━━━ Text passage

Take into account that I might be upgrading my RAM from 3GB to 4-6GB within the next year or so...

Thanks in advance.
 
PCI refers to any addon cards you have, the white slots you are likely to see less of now with PCI-e 1x becoming more common... honestly that should be a good ballpark figure, probably can run it on a 400 or 450W psu easily, with headroom...

have a friend running a phenom 9500 with 3gig of ram and a pair of 500gb hdds, as well as a 9800GT all running off a 350W psu, its a gateway, but still is just a 350W psu...probably nearly maxxed tho.
 
I would agree with FuryRosewood by saying that 450W should be more than enough, but a good number to go with. Might even wanna go to 500W if you ever plan on upgrading your GPU.
 
I'd go with 500W minimum since you have to take into account that the PSU will drop effective output over time. And, if you want to upgrade the video card or and another hard drive or CD/DVD drive, then you need to add another 10 to 15 watts for each of those...

━━━━━━

* Work to complete
A: Answer these questions from the power supply thread:
(i) What wattage is the power supply in the friend's Phenom 9500 system?
(ii) Which poster does the reply recommending 450W agree with?
(iii) How many watts does the last reply say to add for each extra video card, hard drive, or CD/DVD drive?
B: Transcribe the stretch of the power supply thread from "PCI refers to" through "upgrading your GPU.", word for word.

━━━ Excerpted records

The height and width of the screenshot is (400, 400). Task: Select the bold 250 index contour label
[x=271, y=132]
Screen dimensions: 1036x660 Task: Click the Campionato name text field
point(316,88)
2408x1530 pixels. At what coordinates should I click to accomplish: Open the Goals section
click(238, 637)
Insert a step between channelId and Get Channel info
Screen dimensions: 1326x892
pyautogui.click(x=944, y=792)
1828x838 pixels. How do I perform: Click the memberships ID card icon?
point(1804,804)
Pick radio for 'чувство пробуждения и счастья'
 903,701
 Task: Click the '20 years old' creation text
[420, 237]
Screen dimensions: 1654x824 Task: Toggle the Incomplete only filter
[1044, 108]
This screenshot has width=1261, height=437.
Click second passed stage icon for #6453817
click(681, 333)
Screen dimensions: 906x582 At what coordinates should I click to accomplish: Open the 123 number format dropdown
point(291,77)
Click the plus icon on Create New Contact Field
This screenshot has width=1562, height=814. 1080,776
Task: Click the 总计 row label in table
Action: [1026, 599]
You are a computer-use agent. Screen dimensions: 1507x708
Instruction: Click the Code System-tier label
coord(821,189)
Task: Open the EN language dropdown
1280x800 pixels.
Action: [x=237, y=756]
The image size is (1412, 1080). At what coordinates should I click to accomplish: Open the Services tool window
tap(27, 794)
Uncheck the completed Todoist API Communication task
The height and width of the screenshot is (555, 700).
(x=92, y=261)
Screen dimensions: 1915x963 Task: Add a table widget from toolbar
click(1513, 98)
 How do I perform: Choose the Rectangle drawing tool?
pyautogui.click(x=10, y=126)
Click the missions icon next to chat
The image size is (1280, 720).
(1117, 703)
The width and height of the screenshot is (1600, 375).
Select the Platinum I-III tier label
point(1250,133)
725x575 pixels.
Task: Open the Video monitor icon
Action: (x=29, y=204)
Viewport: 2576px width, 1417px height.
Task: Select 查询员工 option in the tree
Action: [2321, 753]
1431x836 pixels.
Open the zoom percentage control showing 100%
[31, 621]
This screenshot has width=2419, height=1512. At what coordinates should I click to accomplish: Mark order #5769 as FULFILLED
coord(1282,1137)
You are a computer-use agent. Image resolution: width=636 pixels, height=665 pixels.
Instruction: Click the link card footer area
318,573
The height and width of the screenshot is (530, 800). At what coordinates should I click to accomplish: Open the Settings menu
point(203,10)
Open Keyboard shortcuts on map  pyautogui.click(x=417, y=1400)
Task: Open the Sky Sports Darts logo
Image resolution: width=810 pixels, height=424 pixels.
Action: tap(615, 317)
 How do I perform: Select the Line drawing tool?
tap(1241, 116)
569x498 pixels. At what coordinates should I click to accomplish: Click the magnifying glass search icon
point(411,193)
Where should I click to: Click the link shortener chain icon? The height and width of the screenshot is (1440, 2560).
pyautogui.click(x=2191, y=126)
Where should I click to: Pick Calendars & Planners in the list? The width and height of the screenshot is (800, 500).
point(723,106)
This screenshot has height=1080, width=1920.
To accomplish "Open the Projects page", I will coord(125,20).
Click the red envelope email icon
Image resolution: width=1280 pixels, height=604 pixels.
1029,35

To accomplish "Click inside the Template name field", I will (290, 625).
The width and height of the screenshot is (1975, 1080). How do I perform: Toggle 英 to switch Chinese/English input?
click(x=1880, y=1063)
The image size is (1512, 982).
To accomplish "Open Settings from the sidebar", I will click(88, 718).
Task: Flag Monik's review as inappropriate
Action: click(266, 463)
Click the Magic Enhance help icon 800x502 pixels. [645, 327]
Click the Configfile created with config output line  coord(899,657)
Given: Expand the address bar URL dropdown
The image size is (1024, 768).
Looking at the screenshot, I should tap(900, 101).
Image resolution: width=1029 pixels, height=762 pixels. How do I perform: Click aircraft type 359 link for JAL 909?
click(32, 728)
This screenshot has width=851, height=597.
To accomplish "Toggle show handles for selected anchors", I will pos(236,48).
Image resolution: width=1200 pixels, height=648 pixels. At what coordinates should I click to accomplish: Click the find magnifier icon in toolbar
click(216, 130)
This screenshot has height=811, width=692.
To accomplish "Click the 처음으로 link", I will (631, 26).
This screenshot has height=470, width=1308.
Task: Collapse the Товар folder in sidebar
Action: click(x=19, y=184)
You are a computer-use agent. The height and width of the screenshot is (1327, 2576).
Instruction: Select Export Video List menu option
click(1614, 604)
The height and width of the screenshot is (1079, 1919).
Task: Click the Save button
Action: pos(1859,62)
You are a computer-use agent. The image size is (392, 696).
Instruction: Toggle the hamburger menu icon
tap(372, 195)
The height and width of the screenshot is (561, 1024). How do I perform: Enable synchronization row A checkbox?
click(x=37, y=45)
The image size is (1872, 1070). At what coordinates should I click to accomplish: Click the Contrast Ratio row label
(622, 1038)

━━━━━━

* The replies
A:
(i) 350W
(ii) FuryRosewood
(iii) 10 to 15 watts

B:
PCI refers to any addon cards you have, the white slots you are likely to see less of now with PCI-e 1x becoming more common... honestly that should be a good ballpark figure, probably can run it on a 400 or 450W psu easily, with headroom...

have a friend running a phenom 9500 with 3gig of ram and a pair of 500gb hdds, as well as a 9800GT all running off a 350W psu, its a gateway, but still is just a 350W psu...probably nearly maxxed tho.
 
I would agree with FuryRosewood by saying that 450W should be more than enough, but a good number to go with. Might even wanna go to 500W if you ever plan on upgrading your GPU.